Hi Everyone,
I'm testing a simple setup of a search head on a single 24 core host. The setup basically consists of 1 x forwarder, 1 x search head, 3 x search peers. Following the setup from Splunk seems to work OK. Forwarder is forwarding with a load balance across the peers and I can search via search head.
The issue is that it seems the search performance is far slower versus a single instance test we had. For example, on a single simple search (index = xxx) that yielded say 11 million records, it might take 10 minutes on the search head but will take far less time on the single instance. I was under the impression that search head should yield shorter search times, is it not? Any pointers would be appreciated!
Thank you.
Edit:
- I've tried adding threaded & SSL changes from http://answers.splunk.com/answers/105721/distributed-search-performance.html?utm_source=typeahead&ut... without much changes in search results
- Do I need to do mounted bundles? I don't think that's needed seeing as we're doing all within the same hosts (different instances)

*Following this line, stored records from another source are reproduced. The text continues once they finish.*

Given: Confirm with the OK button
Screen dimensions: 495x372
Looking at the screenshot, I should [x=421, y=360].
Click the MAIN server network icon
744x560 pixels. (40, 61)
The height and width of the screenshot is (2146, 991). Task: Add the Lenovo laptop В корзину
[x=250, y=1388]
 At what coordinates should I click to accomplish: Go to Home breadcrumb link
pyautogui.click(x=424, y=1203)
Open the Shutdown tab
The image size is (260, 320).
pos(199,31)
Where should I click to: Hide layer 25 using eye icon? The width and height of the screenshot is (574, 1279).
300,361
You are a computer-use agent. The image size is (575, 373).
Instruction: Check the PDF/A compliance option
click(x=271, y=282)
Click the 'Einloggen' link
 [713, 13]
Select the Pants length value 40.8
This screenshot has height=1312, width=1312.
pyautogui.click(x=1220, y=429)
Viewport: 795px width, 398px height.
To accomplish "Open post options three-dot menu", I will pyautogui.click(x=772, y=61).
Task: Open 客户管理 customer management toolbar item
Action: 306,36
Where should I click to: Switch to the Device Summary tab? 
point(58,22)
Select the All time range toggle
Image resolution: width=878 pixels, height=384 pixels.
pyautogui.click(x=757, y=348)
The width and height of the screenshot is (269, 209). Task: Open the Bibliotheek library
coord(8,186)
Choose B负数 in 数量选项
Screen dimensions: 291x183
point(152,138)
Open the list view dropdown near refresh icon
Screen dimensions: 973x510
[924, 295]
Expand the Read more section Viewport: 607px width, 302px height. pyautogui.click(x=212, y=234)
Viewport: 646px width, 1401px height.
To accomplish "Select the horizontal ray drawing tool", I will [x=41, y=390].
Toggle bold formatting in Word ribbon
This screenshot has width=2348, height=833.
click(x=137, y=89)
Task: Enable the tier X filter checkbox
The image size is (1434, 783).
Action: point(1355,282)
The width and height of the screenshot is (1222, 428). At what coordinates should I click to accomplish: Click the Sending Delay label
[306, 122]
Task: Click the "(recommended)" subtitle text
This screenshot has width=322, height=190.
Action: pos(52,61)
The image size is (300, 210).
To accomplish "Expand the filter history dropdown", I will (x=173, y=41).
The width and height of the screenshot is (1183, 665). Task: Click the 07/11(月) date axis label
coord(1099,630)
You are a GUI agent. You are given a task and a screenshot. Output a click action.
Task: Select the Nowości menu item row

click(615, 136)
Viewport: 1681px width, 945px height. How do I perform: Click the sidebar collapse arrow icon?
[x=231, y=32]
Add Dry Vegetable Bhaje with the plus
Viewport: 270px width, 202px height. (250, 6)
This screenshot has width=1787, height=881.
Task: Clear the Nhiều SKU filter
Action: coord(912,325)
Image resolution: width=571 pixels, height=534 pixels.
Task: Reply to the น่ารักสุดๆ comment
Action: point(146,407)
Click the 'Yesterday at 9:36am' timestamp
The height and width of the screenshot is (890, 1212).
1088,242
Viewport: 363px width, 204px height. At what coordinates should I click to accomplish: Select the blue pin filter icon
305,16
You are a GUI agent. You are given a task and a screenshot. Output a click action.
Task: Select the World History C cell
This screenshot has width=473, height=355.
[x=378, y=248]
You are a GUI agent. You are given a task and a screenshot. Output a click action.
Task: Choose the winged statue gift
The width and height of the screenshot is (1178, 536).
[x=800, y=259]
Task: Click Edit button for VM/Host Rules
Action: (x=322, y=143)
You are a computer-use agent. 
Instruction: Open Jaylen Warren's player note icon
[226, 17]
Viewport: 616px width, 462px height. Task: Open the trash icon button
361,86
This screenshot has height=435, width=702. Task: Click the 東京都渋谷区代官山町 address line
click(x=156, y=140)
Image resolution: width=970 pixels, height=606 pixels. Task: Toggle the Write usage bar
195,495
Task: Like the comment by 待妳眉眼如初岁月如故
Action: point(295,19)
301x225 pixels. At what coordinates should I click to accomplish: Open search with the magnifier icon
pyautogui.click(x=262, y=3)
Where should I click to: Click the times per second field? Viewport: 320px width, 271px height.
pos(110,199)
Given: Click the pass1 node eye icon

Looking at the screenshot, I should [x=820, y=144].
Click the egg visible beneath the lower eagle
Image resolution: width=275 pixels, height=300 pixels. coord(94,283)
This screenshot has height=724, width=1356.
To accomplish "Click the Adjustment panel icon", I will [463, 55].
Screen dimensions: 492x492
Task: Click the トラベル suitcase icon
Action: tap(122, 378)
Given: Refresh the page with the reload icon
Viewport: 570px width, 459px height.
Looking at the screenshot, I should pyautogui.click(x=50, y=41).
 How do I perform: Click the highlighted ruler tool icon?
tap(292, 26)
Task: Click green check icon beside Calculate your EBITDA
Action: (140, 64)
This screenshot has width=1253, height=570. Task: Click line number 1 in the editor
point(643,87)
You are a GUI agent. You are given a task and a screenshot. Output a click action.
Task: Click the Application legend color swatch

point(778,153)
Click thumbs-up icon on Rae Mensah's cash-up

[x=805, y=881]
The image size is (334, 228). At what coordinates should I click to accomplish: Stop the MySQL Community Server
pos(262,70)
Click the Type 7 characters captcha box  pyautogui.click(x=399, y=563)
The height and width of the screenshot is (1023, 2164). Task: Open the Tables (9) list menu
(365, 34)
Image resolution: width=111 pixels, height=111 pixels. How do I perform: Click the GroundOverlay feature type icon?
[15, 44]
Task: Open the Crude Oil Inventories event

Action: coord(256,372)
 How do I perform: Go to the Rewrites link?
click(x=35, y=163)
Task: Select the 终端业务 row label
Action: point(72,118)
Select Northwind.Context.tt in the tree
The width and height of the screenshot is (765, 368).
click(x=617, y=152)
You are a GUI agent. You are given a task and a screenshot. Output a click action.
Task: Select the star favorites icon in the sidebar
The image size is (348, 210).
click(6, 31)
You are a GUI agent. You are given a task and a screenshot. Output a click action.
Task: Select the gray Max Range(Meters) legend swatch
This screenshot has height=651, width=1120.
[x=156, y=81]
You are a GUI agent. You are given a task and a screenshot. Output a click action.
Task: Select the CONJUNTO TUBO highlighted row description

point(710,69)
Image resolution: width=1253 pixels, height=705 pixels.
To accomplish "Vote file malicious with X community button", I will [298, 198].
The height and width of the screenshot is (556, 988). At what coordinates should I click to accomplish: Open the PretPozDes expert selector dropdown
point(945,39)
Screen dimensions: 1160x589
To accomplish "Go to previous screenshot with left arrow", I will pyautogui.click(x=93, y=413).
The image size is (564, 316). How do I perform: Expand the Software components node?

For now, please do not attempt to tune performance settings - this can have terrible effects as long as it's not known whether there actually is anything to tune, and what to tune how.
You've run index=foo
- that requires streaming millions of events off three sets of disks on the indexers through the network to the search head. I'd say for this scenario the network may be the bottleneck.
Instead, compare this search between your single instance and the distributed setup:
index=foo some_field=bar | timechart count by some_other_field
This should make much more efficient use of the map-reduce behind Splunk and represents a more realistic work load. In the real world, streaming millions of events in the face of users is pointless.
For now, please do not attempt to tune performance settings - this can have terrible effects as long as it's not known whether there actually is anything to tune, and what to tune how.
You've run index=foo
- that requires streaming millions of events off three sets of disks on the indexers through the network to the search head. I'd say for this scenario the network may be the bottleneck.
Instead, compare this search between your single instance and the distributed setup:
index=foo some_field=bar | timechart count by some_other_field
This should make much more efficient use of the map-reduce behind Splunk and represents a more realistic work load. In the real world, streaming millions of events in the face of users is pointless.
It's listed as a general troubleshooting approach when network performance is poor at http://docs.splunk.com/Documentation/Splunk/6.2.4/DistSearch/Troubleshootdistributedsearch#Network_p... so it should be fine.
Now your left search is taking basically as long in total as it takes to stream the events from peer #3, so there's little left to be gained apart from beefing up the network. For comparison, run the same search with | stats count
added to the end in both scenarios - that should alleviate the pressure on the network and reduce the gap. Still, you won't see performance gains while only searching one peer's data.
Sorry for not updating this, but Martin has got it right, the search runtime's lack of difference was really due to my oversight of trying to search a single peer rather than across multiple peer (parallelization). Comparing the search time of a search targeting a single peer vs a local search wasn't fair as there was obvious overheard (network/communication).
I see. From the bottom of your screenshot you can tell you're actually only streaming events from one search peer. No parallelization, only added network and communication overhead. This has to be a little bit slower than a local search. Make sure your forwarders are loadbalancing their data properly over all three indexers.
However, the big gap you're seeing likely is finalizeRemoteTimeline. Set this in limits.conf on the SH, restart it, and run the search again:
[search]
remote_timeline_fetchall = false
Earlier I said "don't tune things yet", because we didn't know then what ate up the time. Now we do, and it's time to start tuning 🙂
Thanks Martin. Done, but we're still seeing the same-ish. I agree with you - that was what I was thinking as well. With distributed search, likely the only true benefit I'll see is when I run the search across multiple search peers (parallelization) and searching into one peer will have overhead. I honestly did not expect that huge an overhead though.
Also, are there any concerns with setting remote_timeline_fetchall to false? What're the repercussions? From limits.conf, it doesn't look like a major concern, is that correct?
Thanks again!
To get exact numbers look at the top of the job inspector. Additionally, it'll tell you where that time went down the drain.
Yep, that's what I did. I've did a smaller sample run and below is the result. It doesn't look like a huge delay with the search (the search string is basic), but rather with local vs remote.
Thanks for getting back!
Actually, after typing up the initial question, I ran a search on the SH and on one of the peer (#3) where the total number of results is similar. The runtime differs about a minute or so, is this expected?
The reason we're even attempting the SH is because our working model is a little different where we use Splunk to grab the data into a CSV. A local Splunk consultant informed us that we'd see much better performance if we ran with a search head + multi indexer architecture, which makes sense but with a small basic test, we're already seeing a minute of additional run time.
Let me see if I can get the exact numbers hmm.